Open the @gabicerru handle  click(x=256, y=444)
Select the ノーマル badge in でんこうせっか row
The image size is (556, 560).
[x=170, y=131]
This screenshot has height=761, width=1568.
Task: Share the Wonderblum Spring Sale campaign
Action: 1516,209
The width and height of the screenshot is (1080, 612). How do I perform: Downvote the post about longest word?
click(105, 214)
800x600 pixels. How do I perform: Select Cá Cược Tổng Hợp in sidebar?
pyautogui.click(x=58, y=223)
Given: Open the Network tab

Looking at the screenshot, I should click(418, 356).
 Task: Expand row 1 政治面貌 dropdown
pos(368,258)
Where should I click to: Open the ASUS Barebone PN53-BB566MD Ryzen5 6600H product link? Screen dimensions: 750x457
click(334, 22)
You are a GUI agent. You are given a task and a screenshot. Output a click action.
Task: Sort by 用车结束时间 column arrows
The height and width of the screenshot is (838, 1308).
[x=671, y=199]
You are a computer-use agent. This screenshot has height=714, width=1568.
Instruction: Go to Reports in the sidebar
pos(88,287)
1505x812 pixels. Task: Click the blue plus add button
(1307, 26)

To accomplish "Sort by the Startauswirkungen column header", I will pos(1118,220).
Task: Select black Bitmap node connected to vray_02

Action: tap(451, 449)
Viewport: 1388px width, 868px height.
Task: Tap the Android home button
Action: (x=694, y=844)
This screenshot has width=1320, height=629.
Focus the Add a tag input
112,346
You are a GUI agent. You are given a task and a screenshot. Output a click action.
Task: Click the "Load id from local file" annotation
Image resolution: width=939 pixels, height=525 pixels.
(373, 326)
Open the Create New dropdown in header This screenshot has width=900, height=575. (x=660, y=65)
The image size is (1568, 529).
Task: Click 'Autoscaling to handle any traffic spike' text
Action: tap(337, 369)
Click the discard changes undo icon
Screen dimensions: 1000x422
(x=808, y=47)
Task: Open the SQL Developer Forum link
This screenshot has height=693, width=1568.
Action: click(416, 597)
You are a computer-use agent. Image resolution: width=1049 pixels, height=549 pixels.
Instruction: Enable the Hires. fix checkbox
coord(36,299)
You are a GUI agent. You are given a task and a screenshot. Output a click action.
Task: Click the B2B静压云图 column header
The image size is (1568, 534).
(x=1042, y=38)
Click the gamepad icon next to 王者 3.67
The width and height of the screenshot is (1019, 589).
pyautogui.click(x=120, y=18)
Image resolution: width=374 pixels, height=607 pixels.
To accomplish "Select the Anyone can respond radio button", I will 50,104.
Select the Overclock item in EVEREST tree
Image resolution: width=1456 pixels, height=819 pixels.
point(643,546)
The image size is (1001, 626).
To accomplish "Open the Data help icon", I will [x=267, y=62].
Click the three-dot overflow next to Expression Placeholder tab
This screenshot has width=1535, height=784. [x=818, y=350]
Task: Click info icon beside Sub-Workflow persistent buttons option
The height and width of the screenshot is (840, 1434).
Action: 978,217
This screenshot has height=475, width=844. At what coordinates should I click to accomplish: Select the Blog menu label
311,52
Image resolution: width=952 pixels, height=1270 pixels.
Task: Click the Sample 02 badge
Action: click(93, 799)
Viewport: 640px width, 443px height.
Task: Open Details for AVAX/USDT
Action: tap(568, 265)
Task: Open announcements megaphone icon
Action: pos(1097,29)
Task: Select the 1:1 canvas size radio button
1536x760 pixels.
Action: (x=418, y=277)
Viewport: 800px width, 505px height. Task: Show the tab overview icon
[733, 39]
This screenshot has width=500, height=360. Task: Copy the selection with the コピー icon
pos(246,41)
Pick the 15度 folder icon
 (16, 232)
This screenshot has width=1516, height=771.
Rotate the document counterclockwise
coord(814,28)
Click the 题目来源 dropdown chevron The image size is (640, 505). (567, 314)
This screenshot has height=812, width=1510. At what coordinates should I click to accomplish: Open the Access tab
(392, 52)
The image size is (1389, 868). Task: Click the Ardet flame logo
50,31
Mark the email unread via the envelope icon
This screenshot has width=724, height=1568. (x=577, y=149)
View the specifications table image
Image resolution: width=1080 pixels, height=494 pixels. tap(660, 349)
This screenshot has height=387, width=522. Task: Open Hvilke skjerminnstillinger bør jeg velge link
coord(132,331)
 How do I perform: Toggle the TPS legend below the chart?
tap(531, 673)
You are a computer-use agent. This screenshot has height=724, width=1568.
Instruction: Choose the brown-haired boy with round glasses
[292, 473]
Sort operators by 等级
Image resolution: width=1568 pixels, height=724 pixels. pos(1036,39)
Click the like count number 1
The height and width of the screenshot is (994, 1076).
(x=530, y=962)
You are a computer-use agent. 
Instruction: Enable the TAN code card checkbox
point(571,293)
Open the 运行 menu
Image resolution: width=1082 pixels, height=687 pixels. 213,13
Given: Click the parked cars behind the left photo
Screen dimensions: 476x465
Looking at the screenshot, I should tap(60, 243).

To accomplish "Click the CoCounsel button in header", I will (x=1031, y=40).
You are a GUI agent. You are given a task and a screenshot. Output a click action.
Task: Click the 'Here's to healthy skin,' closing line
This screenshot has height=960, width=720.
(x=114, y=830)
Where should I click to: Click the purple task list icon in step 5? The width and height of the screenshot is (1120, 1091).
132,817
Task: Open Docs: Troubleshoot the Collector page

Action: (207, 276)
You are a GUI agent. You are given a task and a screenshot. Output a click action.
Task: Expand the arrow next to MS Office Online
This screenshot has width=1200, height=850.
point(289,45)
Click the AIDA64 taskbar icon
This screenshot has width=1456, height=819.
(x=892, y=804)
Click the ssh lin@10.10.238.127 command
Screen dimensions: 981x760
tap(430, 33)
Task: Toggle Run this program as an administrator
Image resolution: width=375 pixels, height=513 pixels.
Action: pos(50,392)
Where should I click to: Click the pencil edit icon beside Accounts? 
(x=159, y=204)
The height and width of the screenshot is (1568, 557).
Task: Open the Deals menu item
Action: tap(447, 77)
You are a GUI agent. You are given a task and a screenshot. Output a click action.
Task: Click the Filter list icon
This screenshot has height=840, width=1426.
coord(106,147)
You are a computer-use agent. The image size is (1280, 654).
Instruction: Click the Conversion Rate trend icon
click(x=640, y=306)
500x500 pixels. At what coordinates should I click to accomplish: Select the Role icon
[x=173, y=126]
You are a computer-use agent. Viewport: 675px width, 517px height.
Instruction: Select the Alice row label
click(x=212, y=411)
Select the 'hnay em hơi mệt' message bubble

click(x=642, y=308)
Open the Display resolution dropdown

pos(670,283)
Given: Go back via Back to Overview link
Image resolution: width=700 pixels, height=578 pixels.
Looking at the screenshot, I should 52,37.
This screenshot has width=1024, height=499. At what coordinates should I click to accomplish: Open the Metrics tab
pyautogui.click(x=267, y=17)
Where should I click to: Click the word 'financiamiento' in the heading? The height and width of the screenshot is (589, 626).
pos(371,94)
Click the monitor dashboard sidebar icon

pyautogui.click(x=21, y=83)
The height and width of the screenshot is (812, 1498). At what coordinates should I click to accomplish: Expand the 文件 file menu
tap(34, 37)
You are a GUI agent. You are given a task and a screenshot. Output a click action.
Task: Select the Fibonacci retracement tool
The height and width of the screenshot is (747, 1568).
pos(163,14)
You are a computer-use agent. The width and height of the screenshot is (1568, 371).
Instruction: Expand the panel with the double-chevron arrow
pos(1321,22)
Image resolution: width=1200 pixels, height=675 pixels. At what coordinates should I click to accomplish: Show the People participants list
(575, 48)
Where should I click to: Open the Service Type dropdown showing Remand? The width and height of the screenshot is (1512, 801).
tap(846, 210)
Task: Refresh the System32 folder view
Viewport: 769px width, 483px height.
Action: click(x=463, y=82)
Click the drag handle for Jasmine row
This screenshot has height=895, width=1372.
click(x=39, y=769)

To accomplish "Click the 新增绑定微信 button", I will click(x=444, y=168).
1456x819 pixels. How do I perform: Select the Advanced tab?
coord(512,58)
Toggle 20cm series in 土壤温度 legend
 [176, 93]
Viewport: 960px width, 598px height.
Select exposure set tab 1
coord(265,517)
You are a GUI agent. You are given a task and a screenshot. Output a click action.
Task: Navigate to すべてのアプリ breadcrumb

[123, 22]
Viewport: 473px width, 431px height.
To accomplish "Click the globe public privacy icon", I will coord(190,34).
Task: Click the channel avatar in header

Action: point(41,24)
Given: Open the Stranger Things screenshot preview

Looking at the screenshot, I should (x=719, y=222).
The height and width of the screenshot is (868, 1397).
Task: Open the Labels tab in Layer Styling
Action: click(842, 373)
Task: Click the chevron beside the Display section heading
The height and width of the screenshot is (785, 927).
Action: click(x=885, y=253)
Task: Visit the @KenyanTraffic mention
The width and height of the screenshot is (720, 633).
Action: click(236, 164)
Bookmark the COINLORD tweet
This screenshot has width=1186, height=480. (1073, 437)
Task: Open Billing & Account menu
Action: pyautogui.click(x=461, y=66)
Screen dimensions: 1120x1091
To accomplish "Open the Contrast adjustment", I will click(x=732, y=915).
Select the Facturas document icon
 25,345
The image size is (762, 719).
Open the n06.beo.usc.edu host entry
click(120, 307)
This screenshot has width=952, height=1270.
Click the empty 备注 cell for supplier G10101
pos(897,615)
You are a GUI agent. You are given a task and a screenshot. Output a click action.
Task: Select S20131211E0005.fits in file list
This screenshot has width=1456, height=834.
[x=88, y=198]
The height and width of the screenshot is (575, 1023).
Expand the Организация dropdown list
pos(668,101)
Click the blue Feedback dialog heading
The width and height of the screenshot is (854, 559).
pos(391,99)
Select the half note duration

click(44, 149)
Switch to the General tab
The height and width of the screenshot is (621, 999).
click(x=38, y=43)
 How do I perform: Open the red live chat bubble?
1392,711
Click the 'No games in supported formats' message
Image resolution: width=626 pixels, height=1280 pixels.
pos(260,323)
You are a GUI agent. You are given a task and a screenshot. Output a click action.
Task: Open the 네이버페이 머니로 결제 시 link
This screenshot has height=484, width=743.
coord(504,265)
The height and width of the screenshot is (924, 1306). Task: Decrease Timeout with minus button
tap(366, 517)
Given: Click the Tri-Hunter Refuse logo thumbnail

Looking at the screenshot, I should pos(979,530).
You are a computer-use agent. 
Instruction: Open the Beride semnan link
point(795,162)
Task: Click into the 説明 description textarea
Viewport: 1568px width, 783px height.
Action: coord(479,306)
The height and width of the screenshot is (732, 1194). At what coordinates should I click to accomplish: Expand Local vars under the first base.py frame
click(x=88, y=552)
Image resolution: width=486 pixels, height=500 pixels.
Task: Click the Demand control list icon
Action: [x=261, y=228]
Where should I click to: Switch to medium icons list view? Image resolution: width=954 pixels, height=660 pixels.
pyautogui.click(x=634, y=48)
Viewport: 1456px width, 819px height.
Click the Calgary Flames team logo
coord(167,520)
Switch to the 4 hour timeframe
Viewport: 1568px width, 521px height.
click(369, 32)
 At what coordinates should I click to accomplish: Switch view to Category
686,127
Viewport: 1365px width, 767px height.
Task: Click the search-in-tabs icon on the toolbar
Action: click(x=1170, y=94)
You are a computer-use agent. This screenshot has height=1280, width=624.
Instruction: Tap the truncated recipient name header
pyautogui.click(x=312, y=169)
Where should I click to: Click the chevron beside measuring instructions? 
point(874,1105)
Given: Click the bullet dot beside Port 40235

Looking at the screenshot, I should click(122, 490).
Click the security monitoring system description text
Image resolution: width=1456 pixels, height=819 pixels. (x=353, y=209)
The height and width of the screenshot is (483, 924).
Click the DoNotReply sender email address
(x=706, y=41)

....

● **Exercise**: Count the lines in the records above that contain the word "heading", and reply with the number alone.

● **Response for this exercise**: 3